#### PROBLEM STATEMENT:
Exactly and only the lines from the line holding "Instruction: Open Webhooks" to the end of the records should be reproduced. Leave pictures out.

::::::::

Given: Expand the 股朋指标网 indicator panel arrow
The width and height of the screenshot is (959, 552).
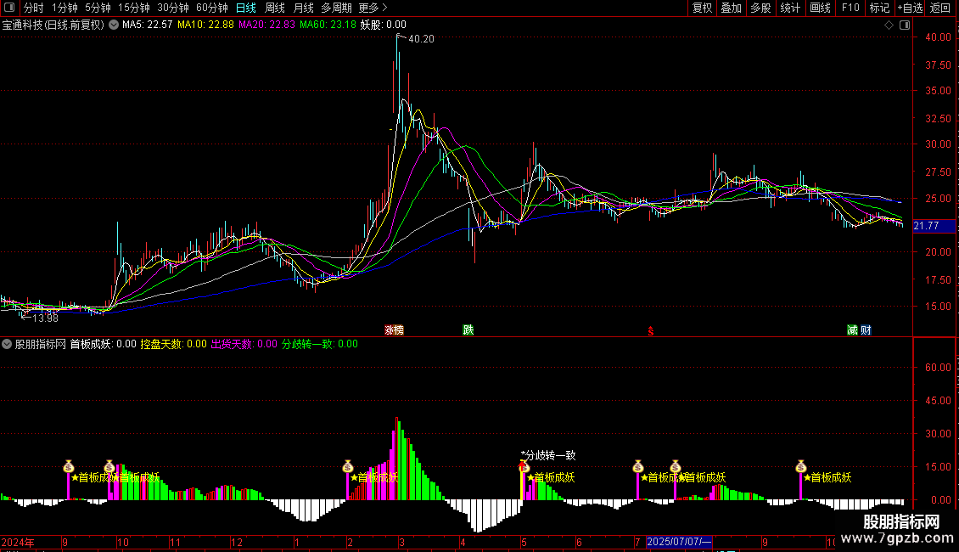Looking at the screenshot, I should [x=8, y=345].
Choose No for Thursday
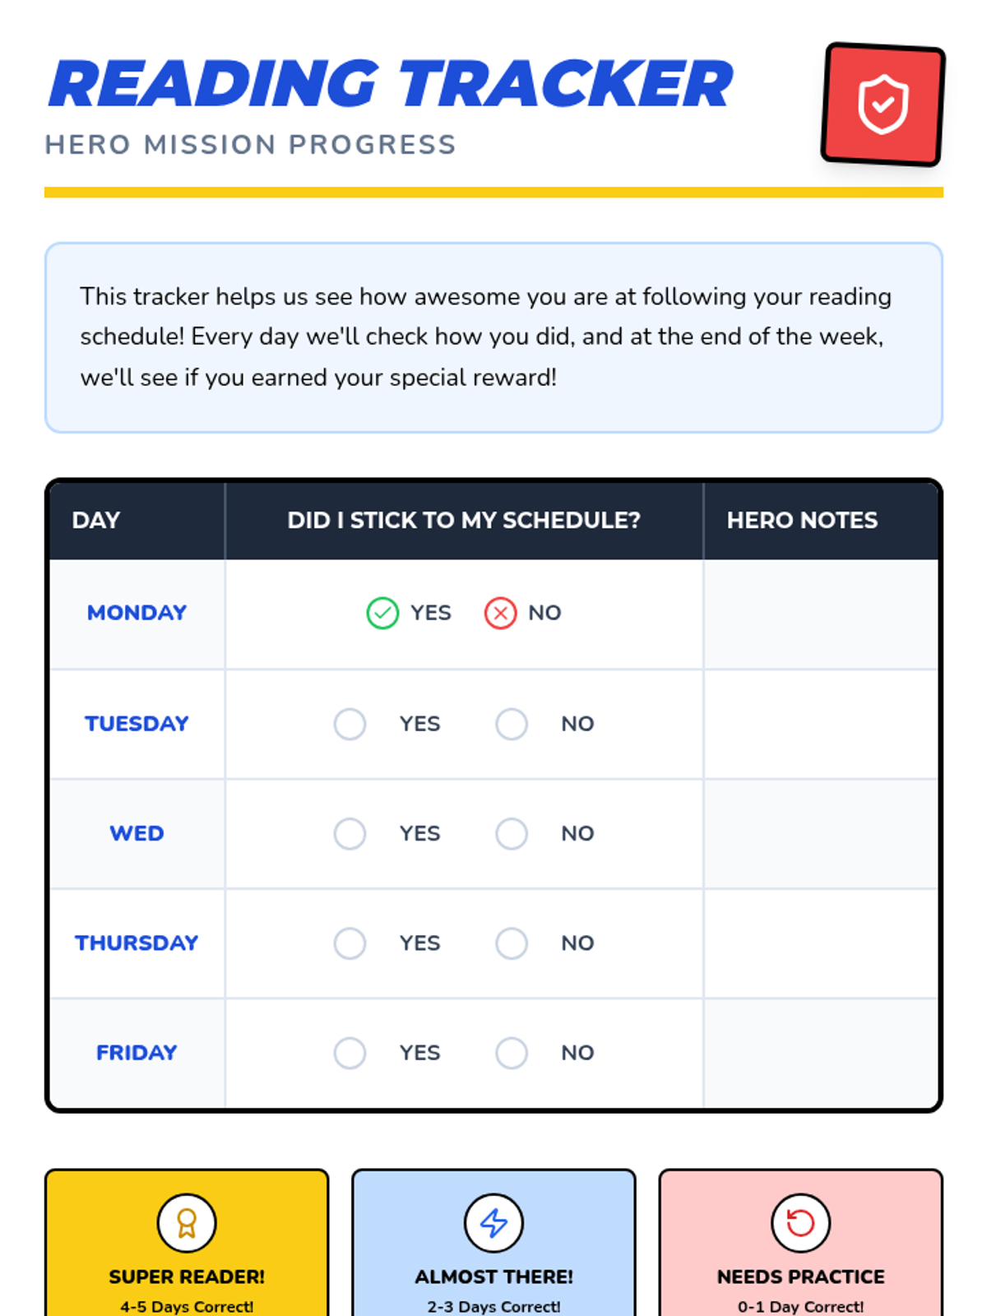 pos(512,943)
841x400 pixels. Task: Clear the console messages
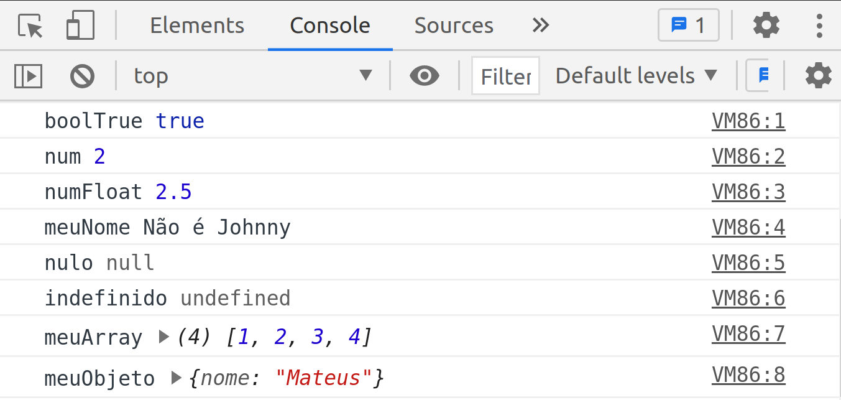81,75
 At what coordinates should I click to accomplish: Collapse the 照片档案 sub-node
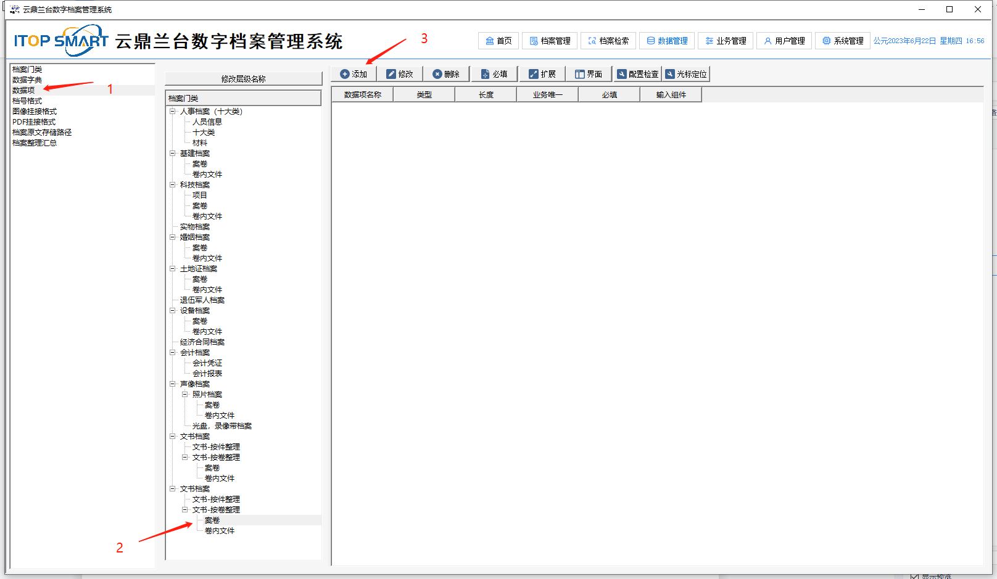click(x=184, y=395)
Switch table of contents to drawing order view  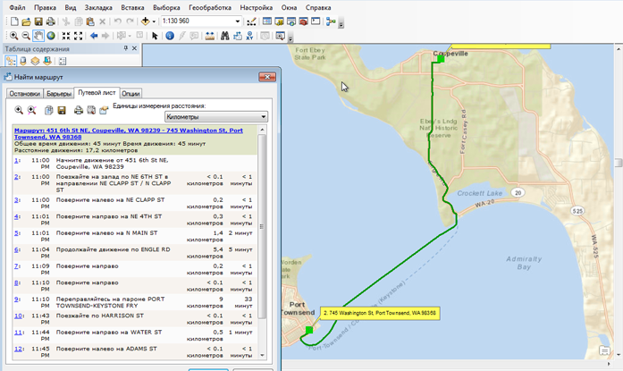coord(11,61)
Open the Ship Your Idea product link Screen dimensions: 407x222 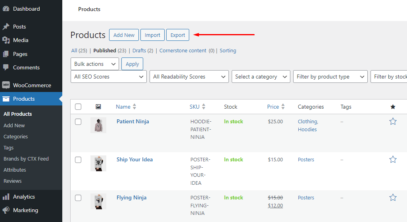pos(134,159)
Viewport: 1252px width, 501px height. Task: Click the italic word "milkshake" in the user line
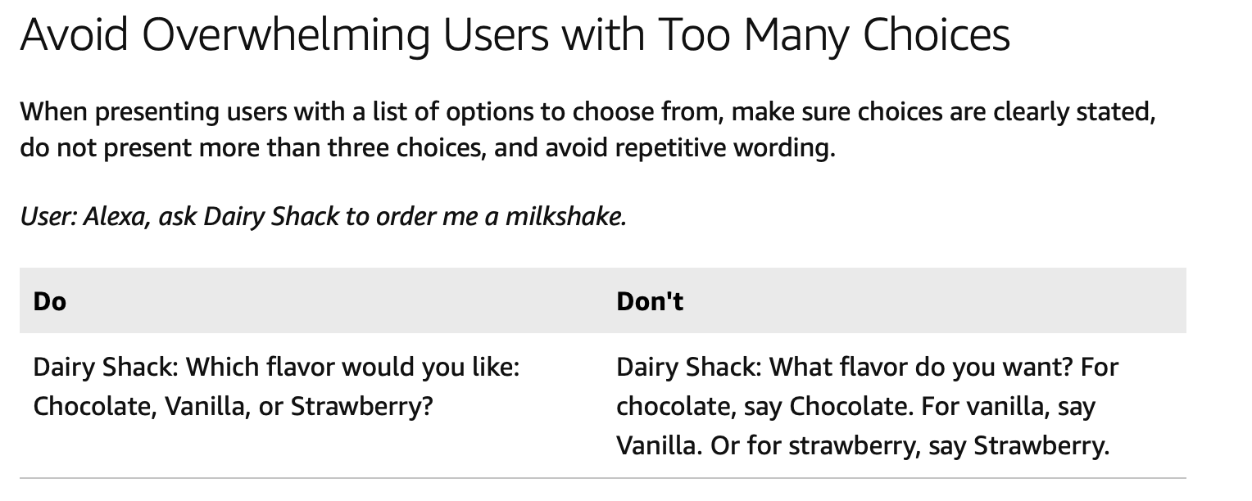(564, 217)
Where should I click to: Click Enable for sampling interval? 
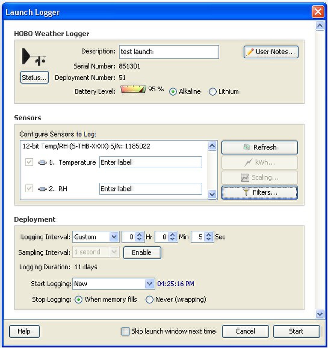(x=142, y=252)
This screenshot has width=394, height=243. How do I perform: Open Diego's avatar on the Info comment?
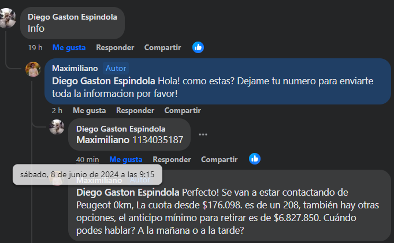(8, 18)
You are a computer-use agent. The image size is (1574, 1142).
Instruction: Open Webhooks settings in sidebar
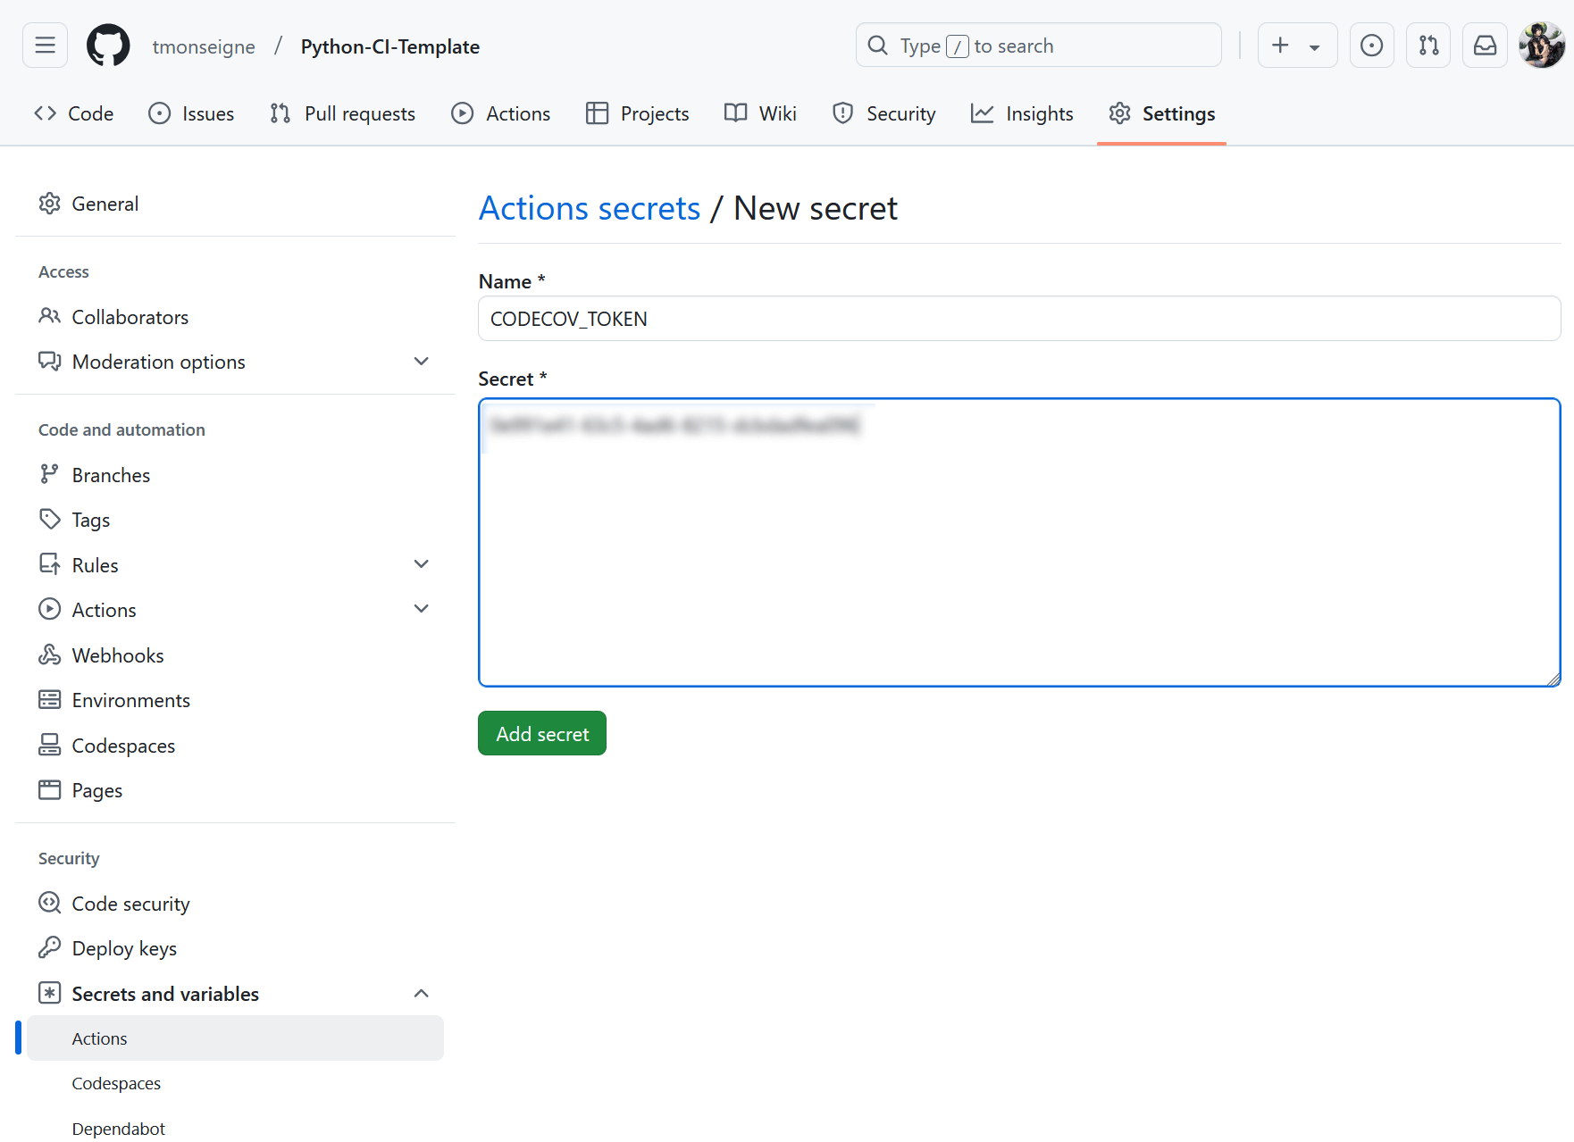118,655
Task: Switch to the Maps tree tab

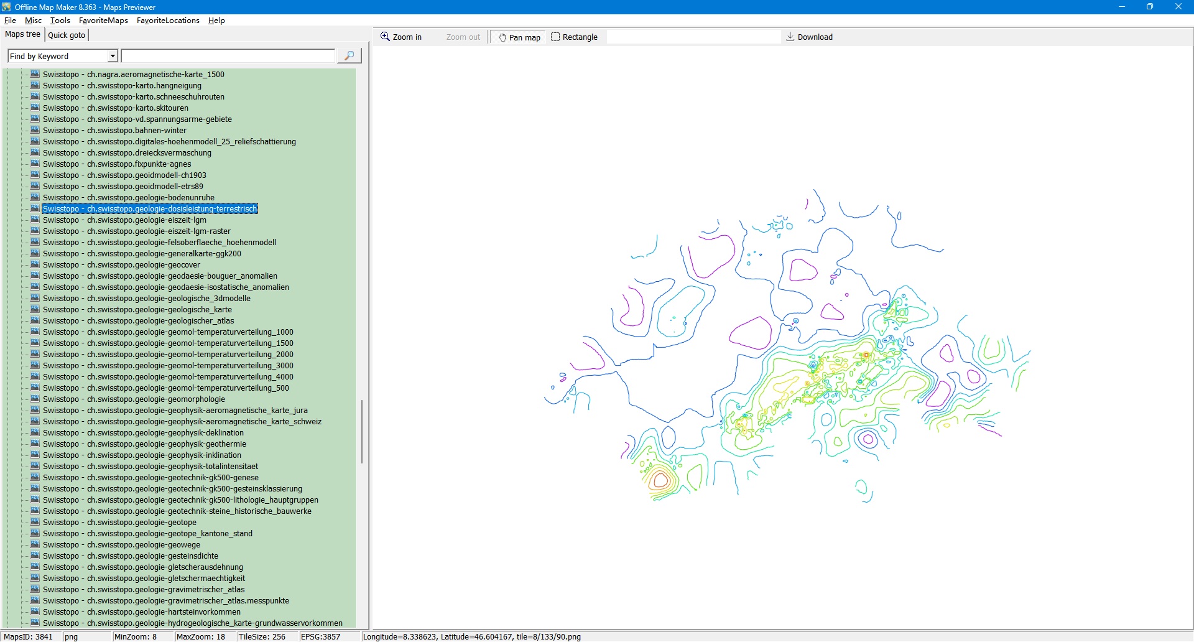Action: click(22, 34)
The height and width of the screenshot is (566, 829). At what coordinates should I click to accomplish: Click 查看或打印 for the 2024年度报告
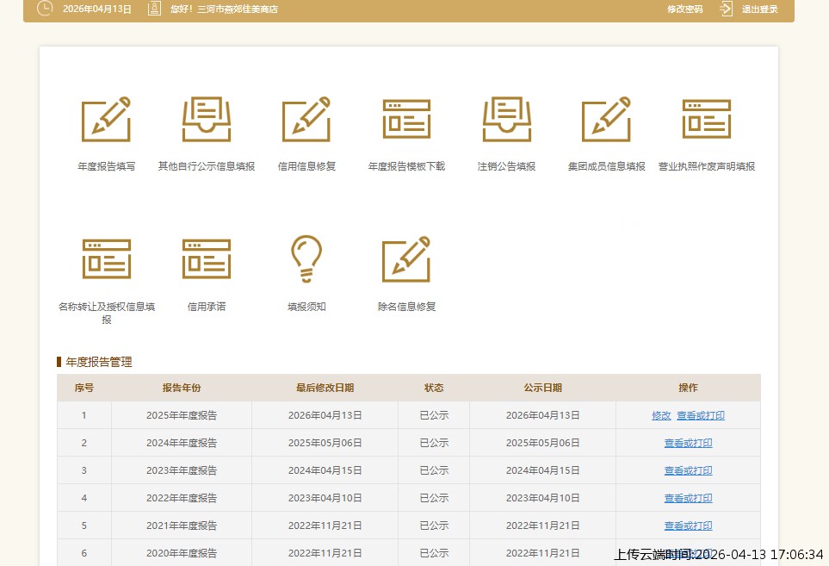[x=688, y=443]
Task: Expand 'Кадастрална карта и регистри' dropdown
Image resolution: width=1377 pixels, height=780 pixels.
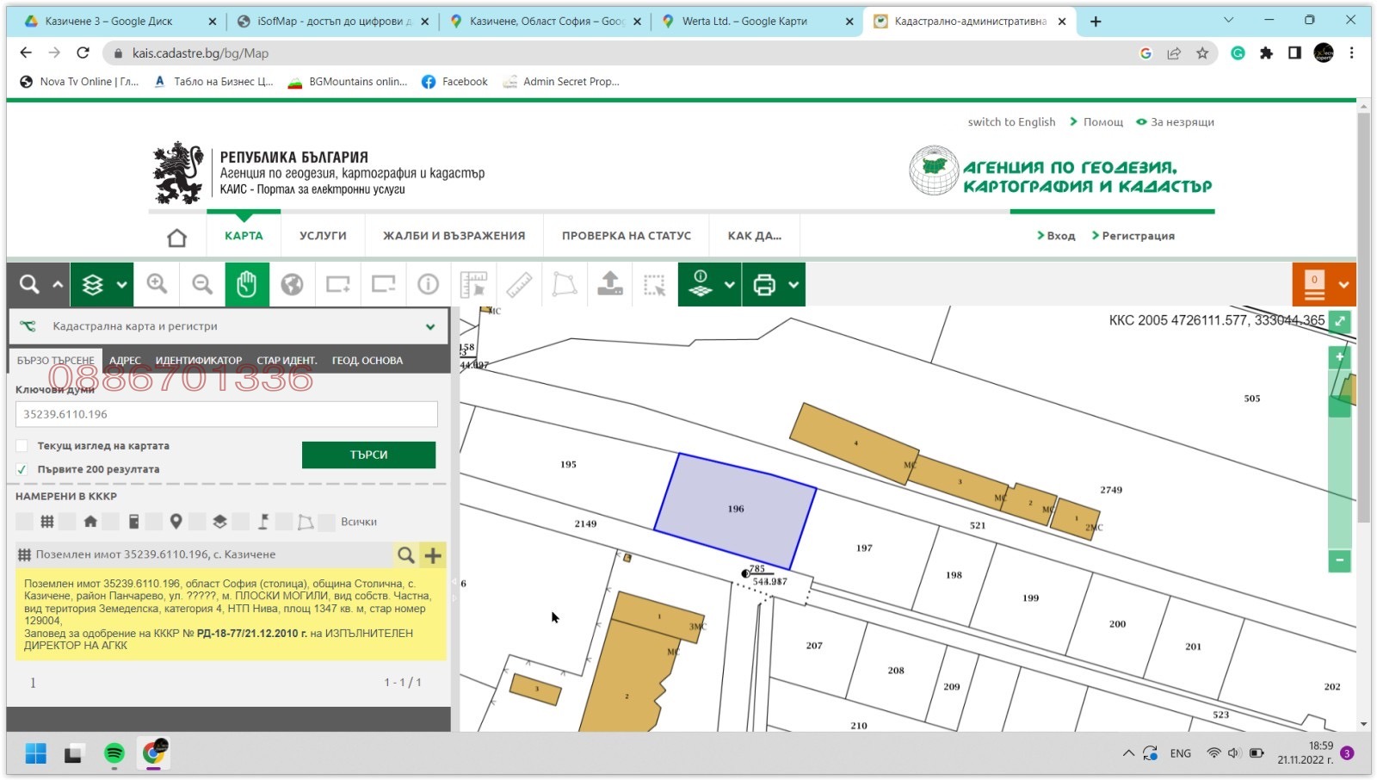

::::::::

#### EXERCISE SOLUTION:
Instruction: Open Webhooks settings in sidebar
118,655
Task: Switch to the Maps tree tab

Action: click(22, 34)
The height and width of the screenshot is (566, 829). At what coordinates should I click to accomplish: Click 查看或打印 for the 2024年度报告
[x=688, y=443]
Task: Expand 'Кадастрална карта и регистри' dropdown
Image resolution: width=1377 pixels, height=780 pixels.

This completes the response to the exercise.